Having Lyme makes it difficult to create a work schedule, because I never know when I’ll be too sick to do my job. I work as a wildlife biologist, which means a large chunk of my job takes place outside. Sometimes that’s not a problem, and I can be as active as the job requires. But sometimes, like today, I can’t even handle the desk work. I am extraordinarily lucky to work for a company that supports me through this illness. I know that many people do not have this luxury.
To my knowledge, I have not had a flu or a cold in nearly two and a half years. The symptoms come on like the flu, but nothing like the flu ever develops. I never have a cough, or a runny nose, or a fever higher than 99.5 degrees. I have a mess of other symptoms, but it’s not the flu.

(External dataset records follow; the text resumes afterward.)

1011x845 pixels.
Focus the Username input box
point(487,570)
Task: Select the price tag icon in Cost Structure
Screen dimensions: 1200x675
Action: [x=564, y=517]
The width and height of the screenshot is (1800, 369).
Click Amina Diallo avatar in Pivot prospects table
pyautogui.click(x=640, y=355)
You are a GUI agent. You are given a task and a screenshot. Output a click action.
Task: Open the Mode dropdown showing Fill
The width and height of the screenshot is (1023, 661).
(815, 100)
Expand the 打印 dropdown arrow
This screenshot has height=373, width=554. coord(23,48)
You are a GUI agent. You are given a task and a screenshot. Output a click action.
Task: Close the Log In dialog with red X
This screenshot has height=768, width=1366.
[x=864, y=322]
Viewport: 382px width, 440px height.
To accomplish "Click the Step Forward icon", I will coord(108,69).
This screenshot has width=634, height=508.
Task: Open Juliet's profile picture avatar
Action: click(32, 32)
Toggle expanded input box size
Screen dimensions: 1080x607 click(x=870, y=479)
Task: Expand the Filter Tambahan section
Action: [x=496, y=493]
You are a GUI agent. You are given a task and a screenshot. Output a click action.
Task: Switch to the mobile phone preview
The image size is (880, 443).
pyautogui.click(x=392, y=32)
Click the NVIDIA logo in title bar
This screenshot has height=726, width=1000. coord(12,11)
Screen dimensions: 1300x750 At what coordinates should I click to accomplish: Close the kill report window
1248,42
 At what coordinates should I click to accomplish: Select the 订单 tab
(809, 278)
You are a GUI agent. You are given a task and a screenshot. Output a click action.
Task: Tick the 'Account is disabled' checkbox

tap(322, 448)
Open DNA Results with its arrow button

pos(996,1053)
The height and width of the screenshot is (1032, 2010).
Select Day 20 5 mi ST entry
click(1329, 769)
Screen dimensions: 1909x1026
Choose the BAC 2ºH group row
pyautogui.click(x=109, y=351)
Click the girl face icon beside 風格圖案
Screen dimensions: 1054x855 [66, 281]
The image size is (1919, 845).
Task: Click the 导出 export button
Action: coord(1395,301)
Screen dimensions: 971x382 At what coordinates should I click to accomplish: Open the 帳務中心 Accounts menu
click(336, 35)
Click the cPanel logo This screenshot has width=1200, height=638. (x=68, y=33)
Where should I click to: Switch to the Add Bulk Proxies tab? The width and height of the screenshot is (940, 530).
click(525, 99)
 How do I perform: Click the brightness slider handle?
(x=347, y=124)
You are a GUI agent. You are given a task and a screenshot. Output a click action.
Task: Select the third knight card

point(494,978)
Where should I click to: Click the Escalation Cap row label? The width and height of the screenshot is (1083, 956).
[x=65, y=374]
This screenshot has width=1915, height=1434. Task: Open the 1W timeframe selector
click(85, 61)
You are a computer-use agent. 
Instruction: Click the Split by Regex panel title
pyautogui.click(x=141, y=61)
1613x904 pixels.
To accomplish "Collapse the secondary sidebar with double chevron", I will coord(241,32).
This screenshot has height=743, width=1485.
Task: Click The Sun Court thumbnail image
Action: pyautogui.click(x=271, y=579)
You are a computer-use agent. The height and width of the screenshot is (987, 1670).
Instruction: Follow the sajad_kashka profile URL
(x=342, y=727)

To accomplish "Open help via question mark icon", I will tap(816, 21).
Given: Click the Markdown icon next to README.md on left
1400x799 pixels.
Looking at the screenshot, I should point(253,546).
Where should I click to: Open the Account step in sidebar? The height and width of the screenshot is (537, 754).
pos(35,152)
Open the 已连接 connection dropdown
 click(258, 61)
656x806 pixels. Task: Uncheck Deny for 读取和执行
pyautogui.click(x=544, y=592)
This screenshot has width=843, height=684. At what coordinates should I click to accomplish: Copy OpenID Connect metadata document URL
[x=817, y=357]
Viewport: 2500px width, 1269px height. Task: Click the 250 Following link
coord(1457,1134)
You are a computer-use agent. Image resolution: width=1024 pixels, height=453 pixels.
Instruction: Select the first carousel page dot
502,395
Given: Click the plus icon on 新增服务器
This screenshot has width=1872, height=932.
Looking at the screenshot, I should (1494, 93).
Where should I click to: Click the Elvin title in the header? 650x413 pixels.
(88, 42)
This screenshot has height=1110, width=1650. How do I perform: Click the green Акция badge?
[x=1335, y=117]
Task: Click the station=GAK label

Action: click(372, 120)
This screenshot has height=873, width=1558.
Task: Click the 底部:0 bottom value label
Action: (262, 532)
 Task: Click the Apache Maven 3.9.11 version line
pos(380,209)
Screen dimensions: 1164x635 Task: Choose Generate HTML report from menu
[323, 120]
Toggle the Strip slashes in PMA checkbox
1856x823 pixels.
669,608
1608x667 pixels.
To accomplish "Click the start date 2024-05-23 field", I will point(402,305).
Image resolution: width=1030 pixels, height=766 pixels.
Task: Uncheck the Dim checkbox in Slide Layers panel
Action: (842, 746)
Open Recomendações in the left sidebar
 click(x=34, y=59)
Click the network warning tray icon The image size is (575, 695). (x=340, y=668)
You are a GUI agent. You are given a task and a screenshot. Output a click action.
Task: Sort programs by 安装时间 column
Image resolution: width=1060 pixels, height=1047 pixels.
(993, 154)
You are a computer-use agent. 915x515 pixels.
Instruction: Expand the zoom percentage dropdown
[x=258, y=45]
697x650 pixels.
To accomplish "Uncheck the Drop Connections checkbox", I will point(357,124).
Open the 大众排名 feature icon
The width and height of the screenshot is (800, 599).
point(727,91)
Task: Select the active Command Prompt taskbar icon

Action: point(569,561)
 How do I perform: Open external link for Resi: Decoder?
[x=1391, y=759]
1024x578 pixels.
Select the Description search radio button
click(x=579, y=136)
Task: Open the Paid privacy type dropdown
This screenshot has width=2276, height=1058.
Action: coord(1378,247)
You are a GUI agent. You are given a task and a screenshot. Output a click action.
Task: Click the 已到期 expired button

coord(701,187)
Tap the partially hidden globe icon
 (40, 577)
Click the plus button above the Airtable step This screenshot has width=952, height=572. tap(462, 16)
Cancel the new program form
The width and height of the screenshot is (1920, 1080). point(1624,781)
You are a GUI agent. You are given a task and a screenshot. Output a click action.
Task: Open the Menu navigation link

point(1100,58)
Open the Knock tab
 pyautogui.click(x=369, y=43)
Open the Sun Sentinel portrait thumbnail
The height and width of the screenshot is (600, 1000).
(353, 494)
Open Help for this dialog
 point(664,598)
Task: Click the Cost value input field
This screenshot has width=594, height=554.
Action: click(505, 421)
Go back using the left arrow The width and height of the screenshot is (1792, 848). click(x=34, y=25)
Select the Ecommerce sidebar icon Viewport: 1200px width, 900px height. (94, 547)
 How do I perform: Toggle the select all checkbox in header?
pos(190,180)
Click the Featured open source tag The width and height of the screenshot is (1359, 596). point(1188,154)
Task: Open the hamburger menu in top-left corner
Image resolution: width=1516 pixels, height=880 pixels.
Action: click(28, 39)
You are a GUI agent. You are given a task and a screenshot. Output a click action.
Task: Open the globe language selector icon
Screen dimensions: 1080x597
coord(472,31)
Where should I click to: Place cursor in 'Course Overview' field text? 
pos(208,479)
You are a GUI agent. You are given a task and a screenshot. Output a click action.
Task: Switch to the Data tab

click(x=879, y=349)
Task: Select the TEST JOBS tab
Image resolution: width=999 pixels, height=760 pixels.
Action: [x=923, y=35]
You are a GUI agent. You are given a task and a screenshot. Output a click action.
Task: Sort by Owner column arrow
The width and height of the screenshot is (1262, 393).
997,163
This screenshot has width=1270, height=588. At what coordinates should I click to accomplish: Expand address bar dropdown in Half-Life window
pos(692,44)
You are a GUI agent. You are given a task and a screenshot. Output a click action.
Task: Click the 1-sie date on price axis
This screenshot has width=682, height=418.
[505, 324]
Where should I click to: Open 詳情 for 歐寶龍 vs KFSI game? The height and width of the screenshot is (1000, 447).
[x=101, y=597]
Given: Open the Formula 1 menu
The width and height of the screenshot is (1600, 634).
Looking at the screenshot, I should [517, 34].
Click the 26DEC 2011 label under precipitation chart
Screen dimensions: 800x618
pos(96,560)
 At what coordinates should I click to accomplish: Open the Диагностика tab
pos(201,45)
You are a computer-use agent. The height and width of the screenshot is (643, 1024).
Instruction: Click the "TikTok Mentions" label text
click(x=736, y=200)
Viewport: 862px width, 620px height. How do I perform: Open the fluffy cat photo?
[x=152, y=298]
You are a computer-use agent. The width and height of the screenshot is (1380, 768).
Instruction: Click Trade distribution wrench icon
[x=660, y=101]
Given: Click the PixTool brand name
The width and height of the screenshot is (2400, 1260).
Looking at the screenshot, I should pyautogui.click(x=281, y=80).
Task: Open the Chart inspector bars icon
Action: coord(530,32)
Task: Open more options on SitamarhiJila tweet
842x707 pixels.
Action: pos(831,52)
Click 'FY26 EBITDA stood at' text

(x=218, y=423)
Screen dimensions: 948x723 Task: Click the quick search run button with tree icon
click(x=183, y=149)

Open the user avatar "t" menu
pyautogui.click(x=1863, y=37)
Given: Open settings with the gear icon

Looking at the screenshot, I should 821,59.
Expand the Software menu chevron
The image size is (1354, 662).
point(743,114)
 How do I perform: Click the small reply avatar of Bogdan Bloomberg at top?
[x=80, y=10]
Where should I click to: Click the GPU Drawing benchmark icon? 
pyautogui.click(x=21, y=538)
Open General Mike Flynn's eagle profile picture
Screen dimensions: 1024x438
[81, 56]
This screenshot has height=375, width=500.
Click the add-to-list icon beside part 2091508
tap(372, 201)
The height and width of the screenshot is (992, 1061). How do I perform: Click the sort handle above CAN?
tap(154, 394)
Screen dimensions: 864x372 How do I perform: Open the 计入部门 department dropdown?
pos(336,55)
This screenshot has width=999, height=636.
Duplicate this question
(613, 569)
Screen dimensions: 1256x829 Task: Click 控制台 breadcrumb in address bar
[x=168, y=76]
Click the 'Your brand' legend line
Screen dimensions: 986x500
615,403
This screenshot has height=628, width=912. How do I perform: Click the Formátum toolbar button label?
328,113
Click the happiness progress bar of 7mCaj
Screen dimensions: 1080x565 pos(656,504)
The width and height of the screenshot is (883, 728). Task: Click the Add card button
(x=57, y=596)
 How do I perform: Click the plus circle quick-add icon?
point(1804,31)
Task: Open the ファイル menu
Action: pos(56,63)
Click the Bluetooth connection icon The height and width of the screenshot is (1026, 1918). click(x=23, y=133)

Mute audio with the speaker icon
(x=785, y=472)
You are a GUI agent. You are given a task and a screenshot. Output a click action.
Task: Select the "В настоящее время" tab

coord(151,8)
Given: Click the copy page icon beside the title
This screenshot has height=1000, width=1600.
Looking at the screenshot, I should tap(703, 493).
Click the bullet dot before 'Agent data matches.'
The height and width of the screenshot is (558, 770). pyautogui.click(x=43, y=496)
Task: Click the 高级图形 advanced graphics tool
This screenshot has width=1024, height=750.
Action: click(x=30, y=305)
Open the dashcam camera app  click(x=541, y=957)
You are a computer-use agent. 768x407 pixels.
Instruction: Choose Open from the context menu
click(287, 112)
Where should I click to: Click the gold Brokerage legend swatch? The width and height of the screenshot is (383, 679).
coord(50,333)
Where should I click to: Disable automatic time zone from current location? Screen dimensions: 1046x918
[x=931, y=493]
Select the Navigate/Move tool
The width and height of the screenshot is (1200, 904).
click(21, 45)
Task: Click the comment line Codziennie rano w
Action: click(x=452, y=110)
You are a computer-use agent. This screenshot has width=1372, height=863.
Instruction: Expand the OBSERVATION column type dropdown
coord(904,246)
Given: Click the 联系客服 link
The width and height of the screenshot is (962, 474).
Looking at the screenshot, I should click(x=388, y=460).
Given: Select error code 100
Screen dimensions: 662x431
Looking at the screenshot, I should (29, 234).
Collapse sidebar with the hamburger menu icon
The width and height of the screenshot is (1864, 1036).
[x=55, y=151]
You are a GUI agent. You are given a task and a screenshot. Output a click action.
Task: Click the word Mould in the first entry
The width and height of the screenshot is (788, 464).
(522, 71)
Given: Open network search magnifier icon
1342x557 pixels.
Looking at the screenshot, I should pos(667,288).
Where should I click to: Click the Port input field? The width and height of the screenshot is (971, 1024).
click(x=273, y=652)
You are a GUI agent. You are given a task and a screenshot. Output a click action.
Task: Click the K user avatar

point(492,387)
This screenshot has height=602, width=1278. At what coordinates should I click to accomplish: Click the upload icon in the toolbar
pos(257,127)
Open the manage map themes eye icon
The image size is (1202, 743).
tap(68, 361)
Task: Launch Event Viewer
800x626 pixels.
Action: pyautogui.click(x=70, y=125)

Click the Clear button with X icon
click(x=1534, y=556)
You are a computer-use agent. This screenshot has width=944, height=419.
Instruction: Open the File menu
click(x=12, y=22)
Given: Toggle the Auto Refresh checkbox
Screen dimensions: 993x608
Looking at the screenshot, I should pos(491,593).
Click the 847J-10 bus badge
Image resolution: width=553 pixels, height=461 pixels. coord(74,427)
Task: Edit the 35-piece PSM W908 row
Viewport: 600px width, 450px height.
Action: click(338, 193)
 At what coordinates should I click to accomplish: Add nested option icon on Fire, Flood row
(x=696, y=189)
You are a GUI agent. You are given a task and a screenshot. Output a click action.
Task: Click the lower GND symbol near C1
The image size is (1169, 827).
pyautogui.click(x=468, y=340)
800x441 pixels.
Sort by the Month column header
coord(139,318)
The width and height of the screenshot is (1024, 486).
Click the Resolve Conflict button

I started this blog to share my experiences with those who are struggling with Lyme disease or another chronic illness, with those who have a loved one struggling with illness, or those who may be interested in my story. I have found inspiration from reading blogs on a variety of topics, and I hope my journey can serve as an inspiration to others.
Lyme disease is a devastating, life altering disease. I was diagnosed with Lyme in June 2014 after experiencing years of unexplained illness. I was also diagnosed with Hashimoto’s thyroid disease (November 2013), but my health continued to deteriorate despite treatment for my hypothyroid condition.
As a wildlife biologist and an avid hiker/backpacker I am exposed to ticks on a regular basis. I suspected that Lyme was the cause of my symptoms, so I sought out a Lyme literate physician. This doctor not only diagnosed me with Lyme disease but uncovered a slew of vitamin and mineral deficiencies as well as food allergies. Treatment is ongoing, in the form of antibiotics and various supplements.
I look forward to making a full recovery and fulfilling my dream of thru-hiking the Pacific Crest Trail. This blog will record my journey.